То же касается и художественного эксперимента. Если результат положительный и его легко и приятно читать, значит, экспериментатор схалтурил. Единственная возможность заслужить звание бесстрашного экспериментатора — терпеть неудачу за неудачей.
Однажды на какой-то из вечеринок музыкальный критик решил развлечь присутствующих, зачитав список классических композиторов прошлого. Никто из нас не слышал этих имен, но критик сказал, что в свое время они считались величайшими композиторами эпохи. Все они были современниками Бетховена, Брамса, Вагнера, они писали музыку для больших симфонических оркестров.
Мы спросили, почему в наши дни их музыка не ценится. Он ответил, что прослушал множество произведений забытых композиторов и может сказать про них только одно: «Сплошной замах». Он имел в виду, что в них делались музыкальные намеки на гениальные темы, которые непременно последуют, — эдакие музыкальные обещания, одно за другим… и ничего кроме. Современники ценили композиторов за великолепие обещаний, которые те не могли сдержать. Может, сами обещания были такие, что выполнить их не смог бы и архангел.
Мне кажется, что внушительные литературные репутации некоторых моих современников основаны на точно таких же обещаниях.
Вот пример таланта моего преподавателя.
Используя сократовский метод, он спросил свою маленькую аудиторию: «Что делает художник? Скульптор, писатель, живописец…»
У него уже был ответ, внесенный в рукопись той самой книжки, которая так и не была издана. Но он не раскрывал нам его и был готов вычеркнуть совсем, если наши ответы окажутся ближе к истине. На его лекции присутствовали сплошь ветераны Второй мировой войны. Было лето. Нас собрали вместе, чтобы мы могли получать государственное пособие, пока остальные студенты отдыхали.

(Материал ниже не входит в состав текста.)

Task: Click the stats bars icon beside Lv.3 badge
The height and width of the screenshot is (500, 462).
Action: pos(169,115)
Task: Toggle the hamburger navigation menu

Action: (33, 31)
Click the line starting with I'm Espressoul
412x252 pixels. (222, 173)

Я не знаю, понравились ли ему наши ответы. Его собственный ответ гласил:
— Художник говорит: «Я ничего не могу поделать с окружающим хаосом, но я по крайней мере могу привести в порядок этот кусок холста, лист бумаги, обломок камня».
Это и так все знают.
Большую часть своей взрослой жизни я пытался привести в порядок листы бумаги в восемь с половиной дюймов шириной и одиннадцать дюймов длиной. Эта крайне ограниченная активность позволила мне не замечать
множества бурь вокруг меня. Она также стала причиной множества бурь, которых я не замечал. Близких часто раздражало, что я уделяю бумаге гораздо больше внимания, чем живым людям.Я могу ответить, что успех любого начинания зависит от полной сосредоточенности. Спросите любого великого атлета.

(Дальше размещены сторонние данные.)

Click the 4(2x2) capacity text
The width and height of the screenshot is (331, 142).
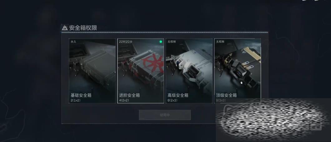click(124, 100)
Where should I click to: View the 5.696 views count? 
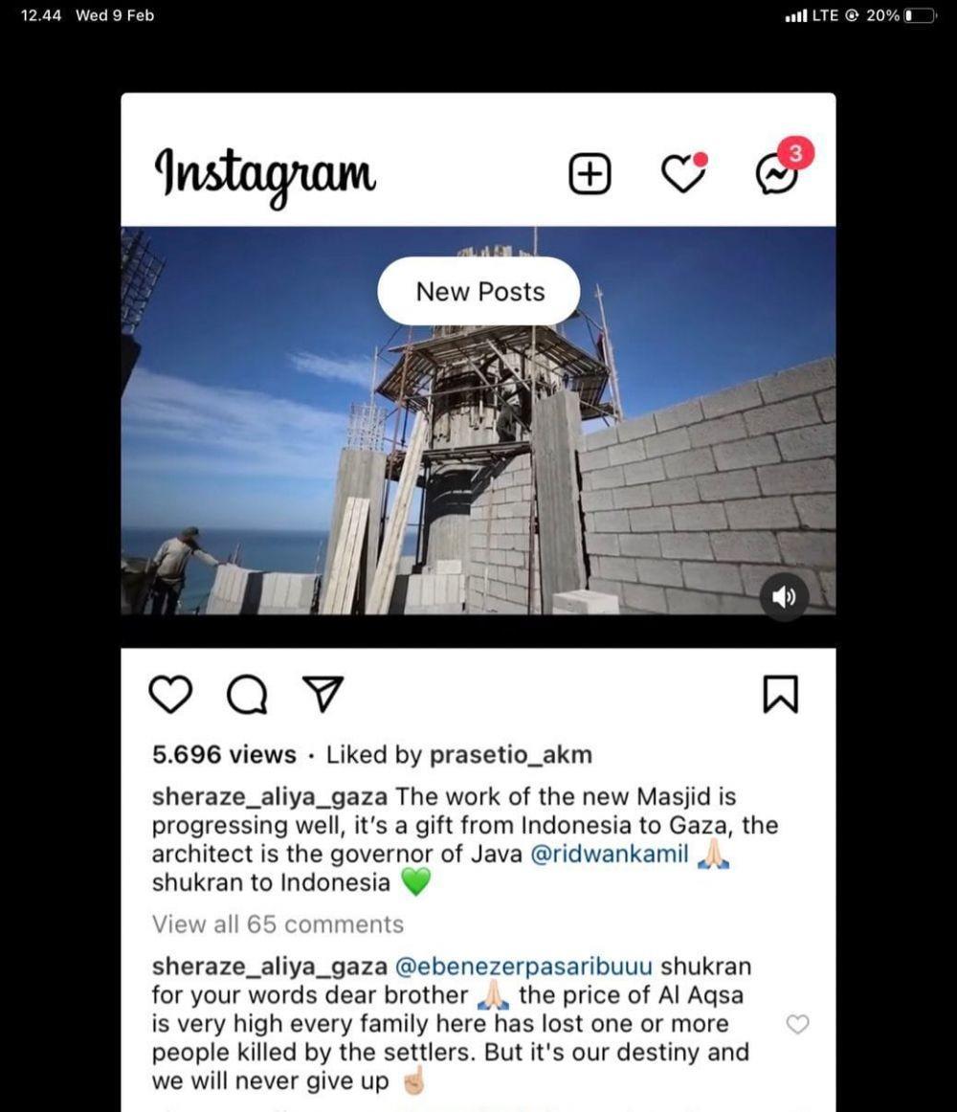[224, 754]
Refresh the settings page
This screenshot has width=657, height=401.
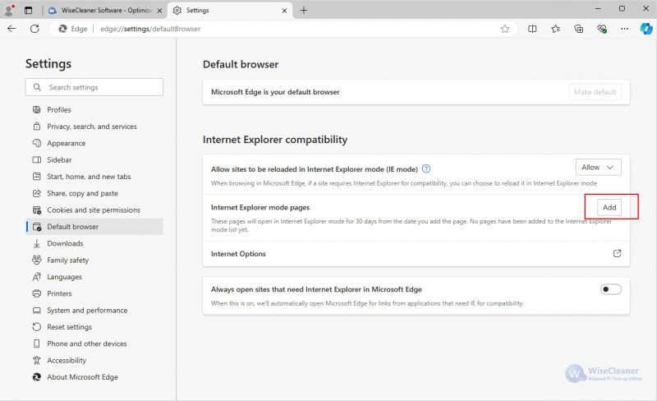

Или, говоря иными словами, я не считаю, что умею правильно жить, поэтому прячусь в раковину своей профессии.
Я знаю, что Далила сделала с Самсоном, чтобы лишить его силы. Она не состригла его волосы. Только лишила его способности сосредоточиться.
Лет девять назад меня попросили выступить на собрании Американского института искусств и литературы. Тогда я не был членом этой организации и жутко нервничал. Я ушел из дома и большую часть времени пересчитывал цветы на стене и смотрел фильмы про кенгуру в своей маленькой квартирке на 44-й Ист-стрит. Старый друг с игровой зависимостью только что обнулил мой банковский счет, а в Британской Колумбии мой сын сошел с ума.

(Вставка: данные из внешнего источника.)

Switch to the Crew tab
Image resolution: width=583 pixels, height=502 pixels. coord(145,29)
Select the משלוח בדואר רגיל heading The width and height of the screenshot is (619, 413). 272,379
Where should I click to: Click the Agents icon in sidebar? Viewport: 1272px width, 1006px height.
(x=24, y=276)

Я умолял жену не приезжать, потому что и так был не в своей тарелке. Я просил и женщину, с которой у меня были близкие отношения, не приезжать, по той же причине. В итоге приехали они обе, нарядившись для торжественной казни.
Что меня спасло? Листы бумаги в восемь с половиной дюймов шириной и одиннадцать дюймов длиной.
Мне жаль людей, не умеющих приводить в порядок свои дела. Очень многим охота заниматься кино или телевидением. Главное мое возражение против кино-и телеискусства — их дороговизна. Режиссер похож на Бенвенуто Челлини, легендарного ювелира. Тот тоже работал с баснословно дорогим сырьем — серебром, золотом и платиной.
Дом, в котором я рос, был спроектирован и построен моим отцом в 1922-м — в год моего рождения. Это был дом-музей, полный сокровищ, предполагалось, что его унаследует мой брат, моя сестра или я сам. Мне не хотелось бы там жить. Семь лет мы прожили в эдвардианском доме, в эдвардианском стиле. Это ведь не так много. Для моих родителей, больших любителей музыки, все выглядело так, словно оркестр сыграл семь первых тактов бравурной симфонии, а потом собрал инструменты и разошелся по домам.
Дом, в котором я живу сейчас, был построен в этом оживленном порту коммерческим застройщиком Л. С. Бруксом в начале 1860-х, перед самой войной Севера и Юга. В духовном смысле этот дом не имеет ко мне отношения, потому что Брукс строил его не для кого-то конкретного, по единому проекту.
Первым человеком, которому захотелось тут поселиться (только раку-отшельнику может понравиться пустая раковина), был другой немец, Фердинанд Трауд. Он возглавлял Немецкую общедоступную школу в доме № 142 по 4-й Ист-стрит.
Семья Трауд съехала в 1875-м, вместо нее поселился брокер Джулиус Бруно, которого в 1887 году сменил Питер Гетц. Гетц уехал в 1891 году, освободив квартиру для Луизы Герлах, и так далее.
Я купил дом восемь лет назад у Роберта Готтлиба, главного редактора издательства «Альфред А. Кнопф», который переехал в дом напротив. А тут поселились я и Джилл Кременц, которая стала моей женой.
На первом этаже занимается своим фотографическим бизнесом Джилл. На последнем занимаюсь своим писательским бизнесом я. Два этажа между ними — общие.
Люди этого города были добры ко мне, хотя я и родился далеко отсюда. Они всегда рады тем, кто что-то смыслит в искусстве, а у меня время от времени получались неплохие романы.
Самым приятным проявлением их доброты стало приглашение из епископальной церкви Святого Климента, прихода, который посещает много актеров. Мне предстояло прочесть проповедь на Вербное воскресенье 1980 года. В этой церкви, которая одновременно является театром, есть обычай — раз в год звать проповедника со стороны.